Extracting features from Convolutional neural networks for image retrieval

Andrea Capuano
arocketman
Published in
3 min readAug 23, 2018

--

Recently I’ve had the opportunity to further explore convolutional neural networks. More specifically I analyzed how layer activations of a convolutional neural network can be effectively used for different kind of purposes. Recent works highlighted how it’s possible to use layer activations from the fully connected layers to perform object detection, just by removing the last classifying layer and by transforming the activations in a feature vector that can be used for different purposes.

Recent scientific articles such as the one of Zhi et al[1] have succeeded in using features extracted from the last pooling layer and use the vector for content based image retrieval (CBIR) purposes.

Perhaps an even more interesting discovery is the fact that loosely trained CNNs still perform really well on CBIR tasks. Where by loosely trained I don’t mean that they’re trained on a small dataset, but I mean that the CBIR keeps on working well even on tasks that are unrelated to the ones for which the CNN was previously trained for.

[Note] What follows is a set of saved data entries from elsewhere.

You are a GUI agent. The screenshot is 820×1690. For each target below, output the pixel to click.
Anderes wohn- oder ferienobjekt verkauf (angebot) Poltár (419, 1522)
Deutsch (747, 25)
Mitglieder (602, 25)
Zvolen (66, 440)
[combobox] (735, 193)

Architecture for the VGG-16 CNN

In the figure above the popular VGG-16 architecture is showed. Extracting features from a fully connected layer would result in a vector with a length of 4096. Which is.. big, but arguably not that big . However, if you’d extract from the max pooling layer, you’d have a 7x7x512 size feature vector, that totals to 25088. On the bright side, compressing it will result in a smaller size vector, usually your friendly framework will have methods that allow for multidimensional vector compression.

So, how do you extract these features? Python libraries such as Caffè are well suited for this task, as a matter or fact caffè is the natural evolution of decaf which is one of the first frameworks created to specifically extract feature vectors from CNNs.

For this project I’ve used Deeplearning4j an amazing Java framework that allows for GPU-enabled calculations with neural networks.
The basic steps for extracting the features are the following:

  1. Instantiate a ComputationGraph
  2. Resize and normalize an image with the specifics of the given CNN (224x224 for VGG-16)
  3. Feedforward an image
  4. Get an INDArray from the desired output layer (‘fc2’ or ‘pool5’ in my case)
  5. Compare this INDArray with the other ones with a simple simularity measure such as L2 or cosine

Arguably a L2 norm could improve retrieval results as highlighted by some similar articles.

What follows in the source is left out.